WHAT YOU NEED TO DO.
Would it be possible to reproduce every entry exactly, please?
── SUPPLIED DATA
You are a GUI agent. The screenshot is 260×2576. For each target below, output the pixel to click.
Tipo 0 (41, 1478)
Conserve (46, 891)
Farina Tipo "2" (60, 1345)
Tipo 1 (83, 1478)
────
RESPONSE.
You are a GUI agent. The screenshot is 260×2576. For each target below, output the pixel to click.
Tipo 0 (41, 1478)
Conserve (46, 891)
Farina Tipo "2" (60, 1345)
Tipo 1 (83, 1478)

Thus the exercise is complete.